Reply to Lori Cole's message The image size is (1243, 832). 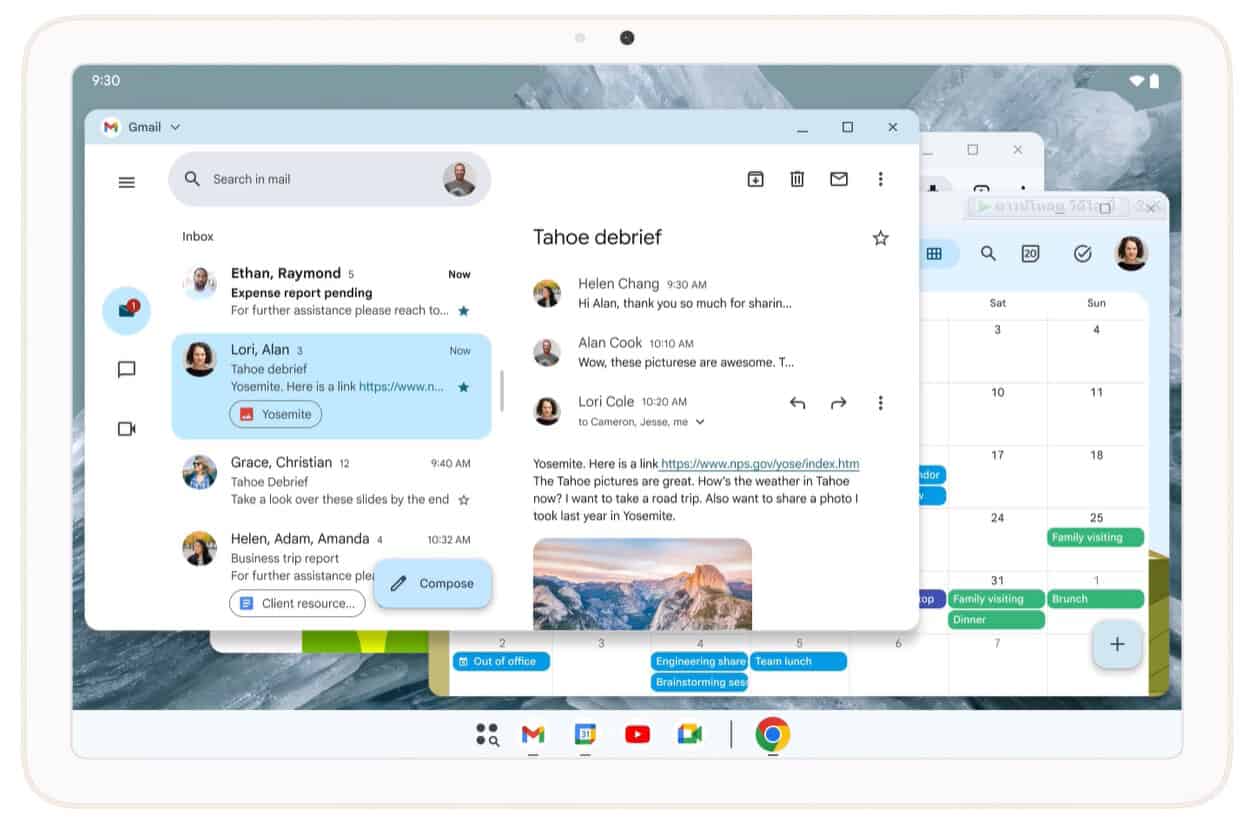pos(797,403)
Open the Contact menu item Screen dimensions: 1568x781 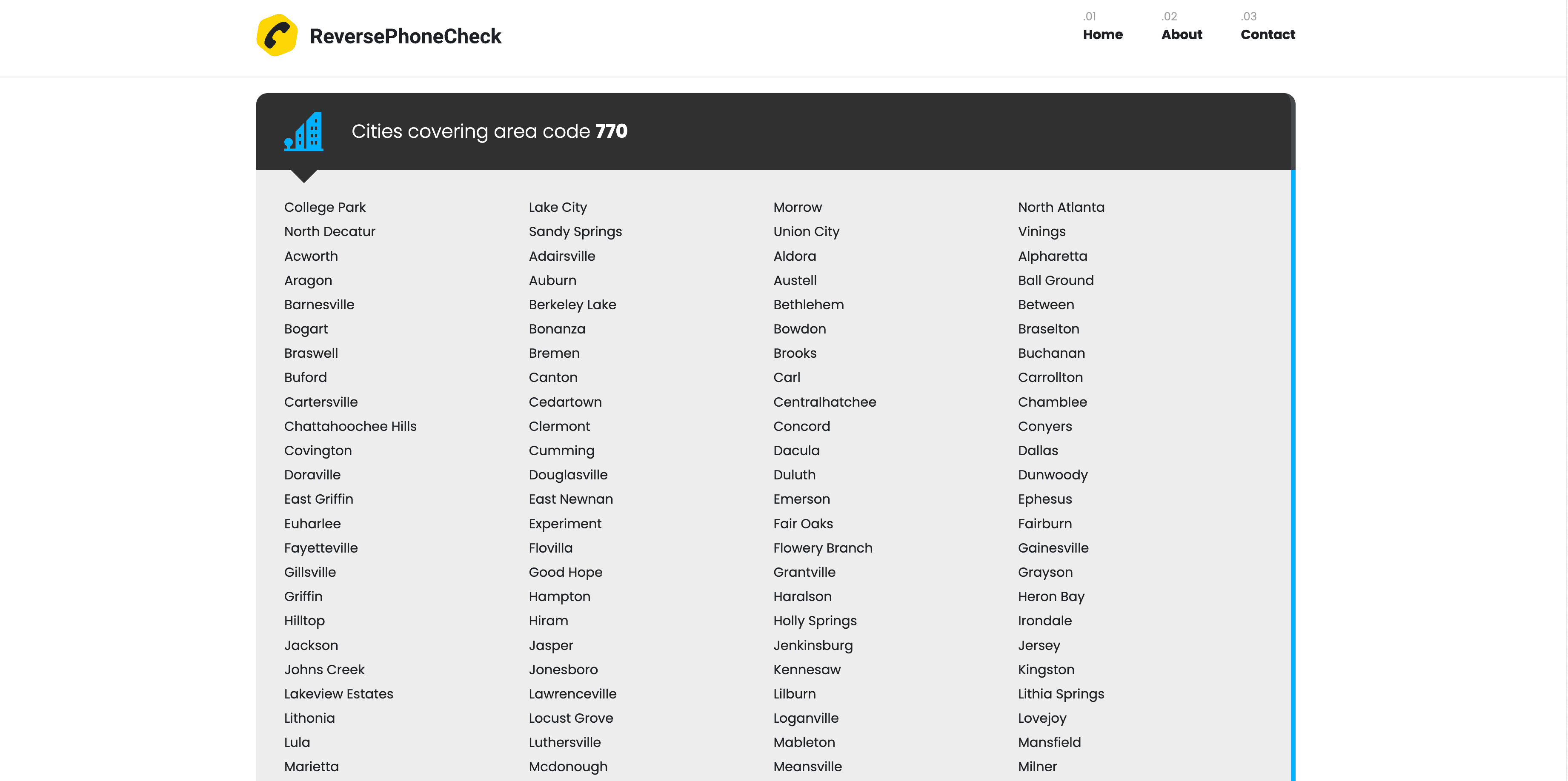[x=1268, y=35]
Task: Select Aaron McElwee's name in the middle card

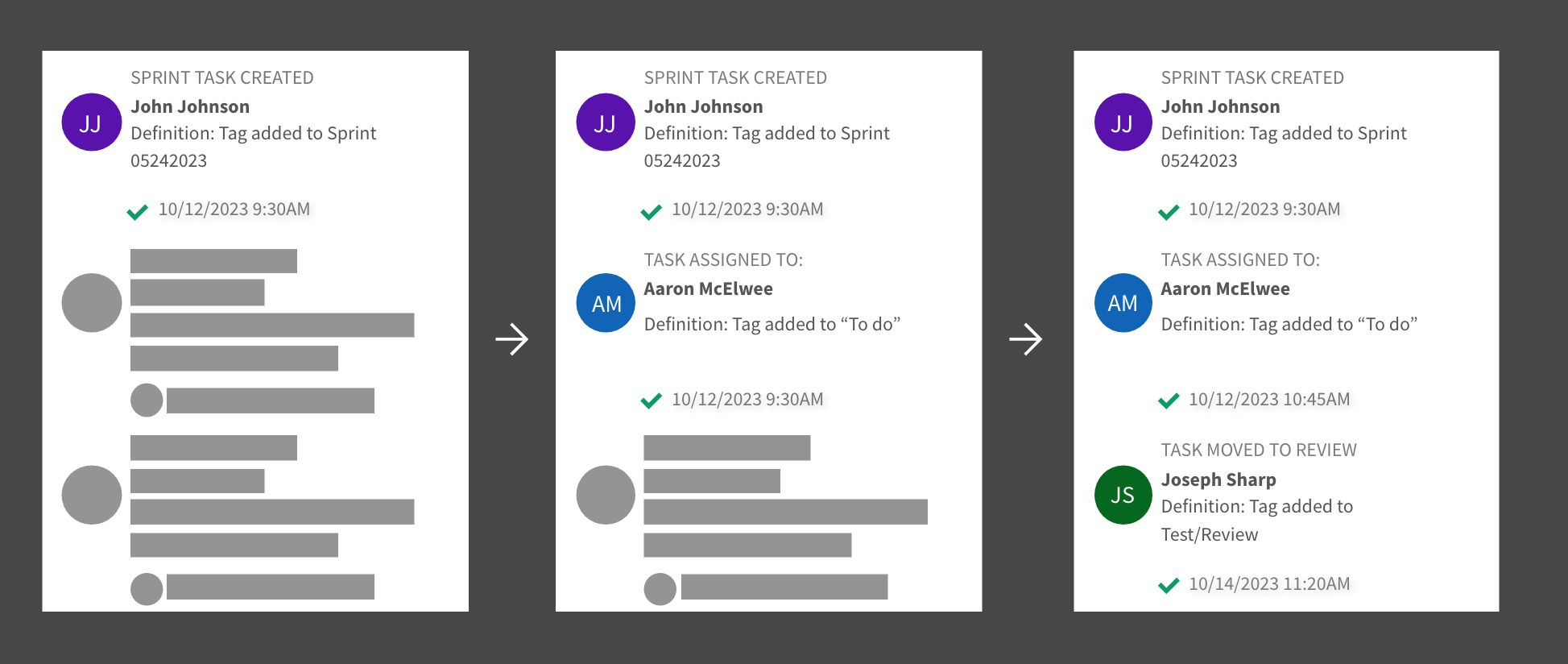Action: pyautogui.click(x=708, y=288)
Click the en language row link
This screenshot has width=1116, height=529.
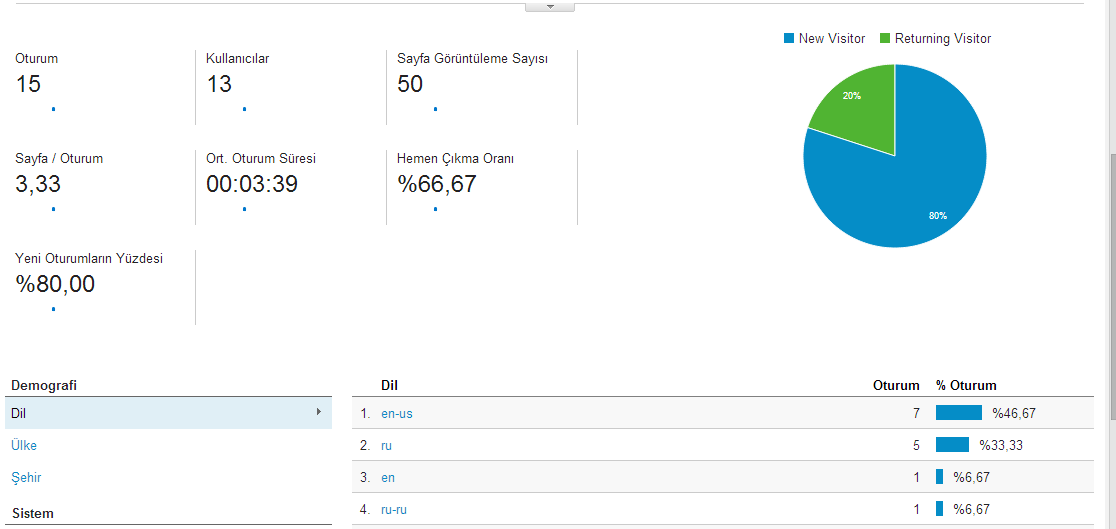pyautogui.click(x=388, y=478)
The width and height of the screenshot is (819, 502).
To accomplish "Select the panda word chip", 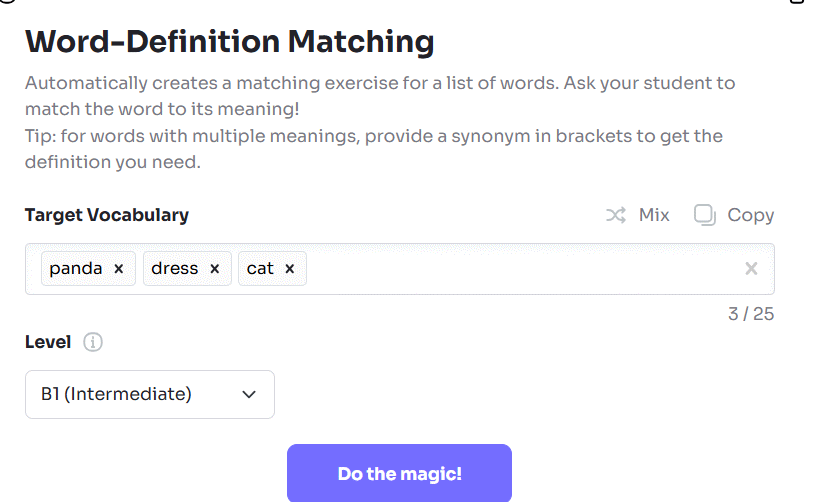I will click(x=76, y=269).
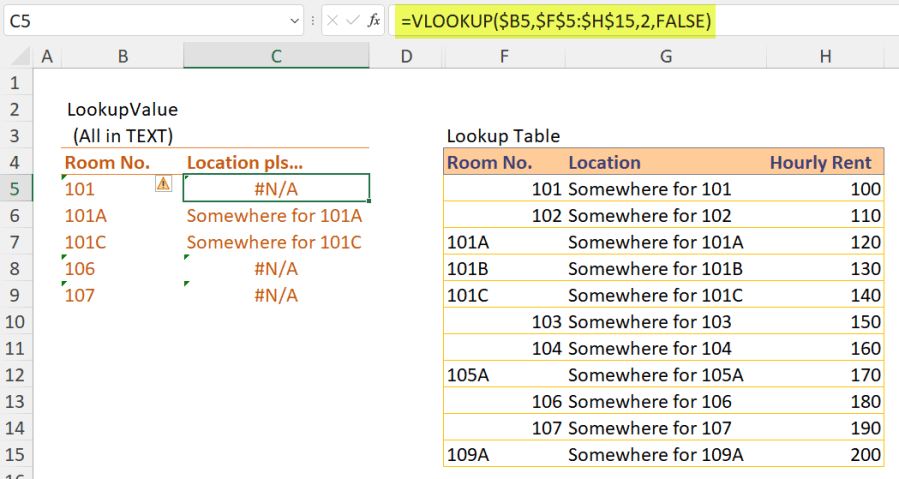899x479 pixels.
Task: Click the Enter checkmark in formula bar
Action: click(353, 20)
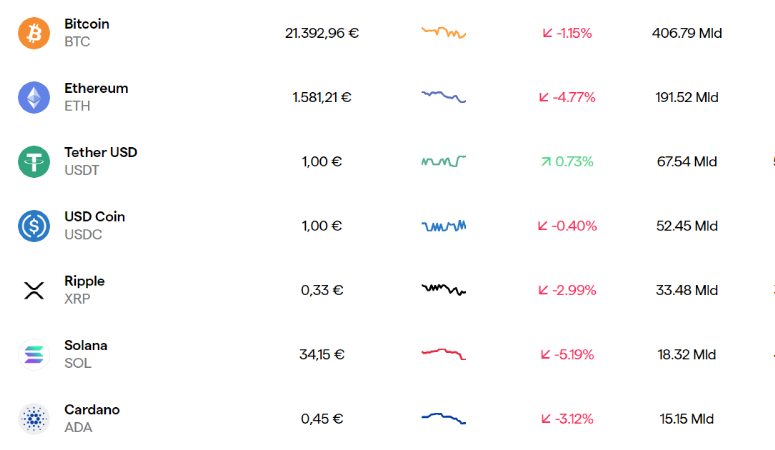This screenshot has height=450, width=775.
Task: Open the Bitcoin orange sparkline chart
Action: 443,33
------------------------------------
● Your objective
For this exercise, please set down exactly the lines of the listing above from the line with "This screenshot has width=1116, height=529." up to and including the line with "The width and", and no pictures.

● Result
This screenshot has width=1116, height=529.
pyautogui.click(x=388, y=478)
The width and height of the screenshot is (819, 502).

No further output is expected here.